Building a 9000+pdf database to integrate with my LLM. Obsidian crashes. Any solutions?

What I’m trying to do

Unable to get it Obsidian to index all. Let alone try Smart Connections. Disabled Graph view, sync, file recovery. My PC is RTX3090, 128GB DDR4 RAM, Ryzen 5900XT, 1TB HDD.

Things I have tried

Import in 1000 batches, tried disable core plugins. One by one. Still failed.

When I did similar things I always symlinked the top folder of all PDFs to the vault, never brought the physical pdfs into the vault as syncing the vault would have been impossible after.
I remember little freezes but even on a smaller laptop 30k+ files were indexed.

I reckon there is some issue with one particular path (folder) or file.

But I would NOT recommend going down this route at all.

Add all your pdfs to Zotero, it will index all your files and run LLM models on the txt files, which you can turn into md files as well with Python or whatever. You can use other software like CursorAI for this (import workspace with your indexed files: NOT PDFs, but raw txt/md).

You do NOT want to use Obsidian for all things.

Alternatively, use Cursor AI to regex search your stuff for common topics and only pick those index files or pdfs to add to Obsidian, to a dedicated project vault.

I am currently trying out Neural Composer for a smaller batch of books (md-index files because I have them, but I could try original PDFs) to see what gives.

2 Likes

Hi @mystvearn!

With that RTX 3090 and 128GB RAM, your machine is an absolute beast for local AI. You should be flying, not crashing!

The crash likely happens because standard Obsidian plugins run the indexing logic (reading files + calculating embeddings) inside the main Obsidian process (Electron/JavaScript) or try to store the vector index as thousands of small files inside the vault. On a 1TB HDD (mechanical drive), the I/O latency of reading/writing thousands of small cache files + the memory overhead of indexing 9000 PDFs will choke Obsidian to death.

The Solution: Decoupled Architecture
You need a system that runs the heavy lifting (indexing/embedding) in a separate process, not inside Obsidian’s UI thread.

As @Sunnaq445 mentioned, Neural Composer (which uses LightRAG) handles this differently:

  1. It spawns a separate Python server.

  2. The heavy indexing work happens in that Python process (utilizing your RTX 3090 via CUDA).

  3. Obsidian stays lightweight because it just queries the database; it doesn’t hold the index in RAM.

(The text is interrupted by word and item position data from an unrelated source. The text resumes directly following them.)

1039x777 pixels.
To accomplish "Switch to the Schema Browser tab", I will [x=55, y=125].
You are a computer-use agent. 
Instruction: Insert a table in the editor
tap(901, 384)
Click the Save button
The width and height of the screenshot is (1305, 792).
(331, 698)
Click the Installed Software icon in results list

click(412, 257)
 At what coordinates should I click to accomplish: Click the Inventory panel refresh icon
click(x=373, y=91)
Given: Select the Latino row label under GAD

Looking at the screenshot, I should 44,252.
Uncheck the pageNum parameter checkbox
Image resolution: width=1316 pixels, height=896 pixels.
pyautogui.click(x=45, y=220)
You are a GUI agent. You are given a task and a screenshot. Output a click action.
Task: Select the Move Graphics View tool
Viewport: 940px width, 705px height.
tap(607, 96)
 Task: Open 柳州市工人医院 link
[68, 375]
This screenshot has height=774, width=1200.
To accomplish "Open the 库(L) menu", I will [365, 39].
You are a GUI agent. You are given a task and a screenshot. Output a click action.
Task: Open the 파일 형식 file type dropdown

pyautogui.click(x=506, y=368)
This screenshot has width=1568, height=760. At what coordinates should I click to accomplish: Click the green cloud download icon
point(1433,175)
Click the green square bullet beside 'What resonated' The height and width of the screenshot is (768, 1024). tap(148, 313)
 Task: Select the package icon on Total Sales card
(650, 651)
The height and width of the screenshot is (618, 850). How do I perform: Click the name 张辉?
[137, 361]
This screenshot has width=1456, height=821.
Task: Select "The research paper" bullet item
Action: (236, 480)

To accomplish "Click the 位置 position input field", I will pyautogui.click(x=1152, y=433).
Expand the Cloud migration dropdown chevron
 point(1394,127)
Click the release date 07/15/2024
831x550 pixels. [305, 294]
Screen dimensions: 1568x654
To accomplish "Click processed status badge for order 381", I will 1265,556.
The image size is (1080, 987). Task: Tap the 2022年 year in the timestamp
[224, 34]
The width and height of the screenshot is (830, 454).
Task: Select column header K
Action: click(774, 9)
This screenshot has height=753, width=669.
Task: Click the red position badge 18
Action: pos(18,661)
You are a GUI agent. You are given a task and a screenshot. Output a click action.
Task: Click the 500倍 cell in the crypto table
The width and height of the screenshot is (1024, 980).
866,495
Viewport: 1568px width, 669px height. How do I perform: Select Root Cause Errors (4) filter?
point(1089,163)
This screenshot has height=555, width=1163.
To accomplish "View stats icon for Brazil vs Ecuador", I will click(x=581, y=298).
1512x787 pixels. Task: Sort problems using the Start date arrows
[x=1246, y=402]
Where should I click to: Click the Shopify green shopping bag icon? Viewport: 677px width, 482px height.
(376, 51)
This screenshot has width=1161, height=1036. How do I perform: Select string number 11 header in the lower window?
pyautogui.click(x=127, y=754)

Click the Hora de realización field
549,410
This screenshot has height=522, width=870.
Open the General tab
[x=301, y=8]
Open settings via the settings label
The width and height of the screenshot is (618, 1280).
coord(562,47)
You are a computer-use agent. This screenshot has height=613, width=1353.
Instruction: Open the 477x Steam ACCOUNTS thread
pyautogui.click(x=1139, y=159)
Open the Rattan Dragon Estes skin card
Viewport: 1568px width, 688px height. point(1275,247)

Recommendation for your setup:
Even if you don’t use my plugin, try to move the embedding workload outside of Obsidian (using external scripts or servers). But if you want to keep the UX inside Obsidian, Neural Composer was built exactly for this “heavy local hardware” scenario.

Tip regarding the HDD: Since you are on a mechanical drive, set MAX_PARALLEL_INSERT=1 in the plugin settings (Review .env) to avoid killing your disk seek time during ingestion.

Hope you can put that 3090 to good use!